Selasa, 25 Jumadil Awwal 1446 H / 18 Februari 2020 11:25 wib
4.294 views
DIY Darurat Klitih, Buah Liberalisme Pergaulan Remaja
Oleh:
Wahyu Utami, S.Pd
Praktisi dan Pemerhati Pendidikan
TINDAK penganiyaan remaja atau yang dikenal dengan sebutan klitih di wilayah DIY kembali ramai menjadi perbincangan di awal tahun 2020 ini. Bahkan pada hari senin, 3/2/2020 menjadi trending topic di twitter dengan tagar #DIYdaruratklitih#. Hal ini dipicu dengan 3 kejadian klitih yang menimpa sopir ojek online (ojol) dalam kurun waktu 1 pekan.

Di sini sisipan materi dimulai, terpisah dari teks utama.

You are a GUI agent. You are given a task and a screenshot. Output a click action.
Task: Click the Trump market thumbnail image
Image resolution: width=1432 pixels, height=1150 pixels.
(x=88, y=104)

Geram dengan klitih yang merajalela, ratusan orang yang mengatasnamakan Forum Komunikasi Ormas dan Relawan (FKOR) Yogyakarta menggelar aksi di depan Mapolda DIY, senin, 3 Februari 2020 (m.harianjogja.com 3/2/2020). Komunitas Antar Ojek Online Yogyakarta juga mendesak aparat berwenang menindak tegas pelaku kejahatan jalanan karena sudah banyak ojol yang menjadi sasaran aksi tersebut saat bekerja pada malam hari (republika.co.id 3/2/2020).
Slogan “Yogyakarta Berhati Nyaman” tampaknya mulai memudar. Kota yang juga dikenal sebagai kota pelajar ini seolah sedang menampakkan potret dunia remaja dan pelajar sekarang. Bagaimana awal mula munculnya klitih di Yogyakarta, penyebab dan bagaimana cara tuntas Islam mengatasinya?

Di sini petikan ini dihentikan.